Go through the material below and copy out every line that contains the word "should".

☆ ☆ ☆ ☆ ☆

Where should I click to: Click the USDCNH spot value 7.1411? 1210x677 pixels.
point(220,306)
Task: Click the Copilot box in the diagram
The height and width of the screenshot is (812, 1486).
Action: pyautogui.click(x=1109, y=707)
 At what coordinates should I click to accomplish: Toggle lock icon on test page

☆ ☆ ☆ ☆ ☆

◆ **SOLUTION**:
Where should I click to: Click the USDCNH spot value 7.1411? 1210x677 pixels.
 At what coordinates should I click to accomplish: Toggle lock icon on test page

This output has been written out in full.